Le Ambasciate diventano spazi culturali, dove l’arte contemporanea è strumento di diplomazia e soft power. In questo quadro nasce “Arte in Ambasciata: Italia Contemporanea a Vilnius”, promossa dall’Ambasciata d’Italia in Lituania su impulso dell’ambasciatore Emanuele de Maigret – con l’Istituto Italiano di Cultura di Vilnius – e a cura di Guicciardo Sassoli de’ Bianchi Strozzi, Daniele Crippa e Manuela Valentini. La mostra, inaugurata il 3 ottobre 2024 nella sede dell’Ambasciata, riunisce maestri come Accardi, Schifano, Rotella, Manzù e artisti contemporanei come Boero, Marangoni, Ontani, Ruffo, Pasquali, Montanino, Basilé.
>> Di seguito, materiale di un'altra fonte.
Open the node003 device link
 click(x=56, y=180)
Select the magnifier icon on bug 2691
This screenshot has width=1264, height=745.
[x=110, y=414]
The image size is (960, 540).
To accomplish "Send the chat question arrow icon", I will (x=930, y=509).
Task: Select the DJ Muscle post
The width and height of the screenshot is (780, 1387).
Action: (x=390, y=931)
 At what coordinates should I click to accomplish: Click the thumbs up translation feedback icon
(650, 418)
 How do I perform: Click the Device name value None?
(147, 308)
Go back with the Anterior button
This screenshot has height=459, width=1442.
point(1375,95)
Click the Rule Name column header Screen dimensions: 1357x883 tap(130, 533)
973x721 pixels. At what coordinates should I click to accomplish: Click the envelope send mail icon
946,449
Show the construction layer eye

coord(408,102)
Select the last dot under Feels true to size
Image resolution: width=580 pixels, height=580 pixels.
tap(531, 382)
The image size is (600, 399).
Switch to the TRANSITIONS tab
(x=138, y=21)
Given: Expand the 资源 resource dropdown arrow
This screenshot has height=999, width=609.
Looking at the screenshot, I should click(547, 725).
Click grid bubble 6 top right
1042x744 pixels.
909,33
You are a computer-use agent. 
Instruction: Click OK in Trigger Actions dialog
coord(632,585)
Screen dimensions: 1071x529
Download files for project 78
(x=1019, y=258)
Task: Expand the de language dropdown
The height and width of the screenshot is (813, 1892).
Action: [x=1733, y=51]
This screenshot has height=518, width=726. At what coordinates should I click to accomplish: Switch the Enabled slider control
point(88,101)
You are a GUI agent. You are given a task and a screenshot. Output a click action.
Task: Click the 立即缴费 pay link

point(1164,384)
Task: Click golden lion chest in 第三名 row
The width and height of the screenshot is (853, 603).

Divenuta permanente, ha trasformato l’Ambasciata in uno spazio espositivo stabile, ospitando una programmazione che intreccia diplomazia e cultura: dalla visita del ministro Kęstutis Budrys agli eventi con Paolo D’Achille, Carlo Lucarelli, Enrico Vanzina, fino alle conferenze di Luca Pozzi e agli incontri con artisti come Bramante, Cacciola, Evangelisti, Favelli, Galliani, Puglisi, Sigalot.Tra i momenti più rilevanti: la mostra dedicata a Samuel Bak (con Vaida Aleknavičienė, Kęstutis Vilkauskas, Ieva Sadzevičienė e il videomessaggio del ministro Antonio Tajani) e l’iniziativa con l’Ambasciatrice ucraina Olha Nikitchenko e l’opera di Anton Pedos, gesto di solidarietà verso l’Ucraina.